De acordo com a PF, os investigados podem responder pelos crimes de usurpação de patrimônio da união, extração irregular de minério e dano ambiental.

Início da investigação

De acordo com a PF, as investigações que resultaram na operação começaram em outubro de 2020, a partir da prisão em flagrante de duas pessoas na cidade de Ji-Paraná (RO). Elas foram detidas enquanto tentavam transportar 60 gramas de ouro, sem qualquer documentação. O material era avaliado em R$ 18.600.

Um dos presos era de Curitiba e, de acordo com a PF, ele foi assassinado na frente de uma revenda de carros após ter sido solto em audiência de custódia. O crime foi em 14 de outubro de 2020. O homem era empresário e tinha 40 anos.

Na época, por meio de aparelhos telefônicos apreendidos com os presos, a polícia identificou a existência de uma rede de exploração ilegal de garimpo na região de Japurá (AM).

Garimpo ilegal e militar envolvido

No inquérito que investigou o caso, a polícia confirmou a exploração ilegal de garimpo, liderada por um homem identificado como "gringo", que utilizava a esposa para facilitar transações ilegais com outro suspeito, comprador do ouro.
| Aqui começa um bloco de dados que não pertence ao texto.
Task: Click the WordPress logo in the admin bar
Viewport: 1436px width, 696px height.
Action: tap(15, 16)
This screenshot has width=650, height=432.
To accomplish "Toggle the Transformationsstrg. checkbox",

Ao mesmo tempo, a investigação identificou a participação de militares de alta patente que recebiam valores regulares do comprador de ouro, por meio de uma empresa de importação e exportação de minérios.

"Um militar supostamente repassa informações privilegiadas e interfere nas operações de combate aos garimpos ilegais. Sua esposa recebe valores em nome dos alvos já citados", disse a PF.
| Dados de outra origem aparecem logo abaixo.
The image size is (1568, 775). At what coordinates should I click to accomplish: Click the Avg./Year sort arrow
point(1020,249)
Durante a investigação, houve quebra de sigilo telefônico. Em uma ligação, o tenente-coronel Abimael Alves Pinto informa sobre uma operação na região de São Gabriel da Cachoeira, na fronteira com a Venezuela e a Colômbia.

 

"Eu acabei de falar aqui com o meu camarada e a missão da Segunda Brigada, que é do pessoal de São Gabriel da Cachoeira, realmente tá subindo o rio naquela direção. Seria bom ele sair de lá por enquanto, tá?", disse.

Em outra ligação, Abimael dá detalhes da dinâmica da atuação dos agentes.

"Ele tem dois dias e meio para sair de lá. De noite a gente não opera. Então fala para ele que ele tem até quarta-feira para sair. E aí quando ele puder voltar, eu aviso", orienta.

A PF informou que não sabe ainda por quanto tempo o tenente-coronel recebeu propina pelas informações. De acordo com a corporação, ele começou recebendo cerca de R$ 20 mil por mês, mas há registros de comprovantes de até R$ 100 mil.

Conforme a polícia, o dinheiro era repassado à empresa da esposa do militar, que respondia pela organização.

Até esta publicação ir ao ar, a PF não tinha detalhado as circunstâncias da prisão realizada na operação, nem o que foi apreendido no cumprimento de mandados.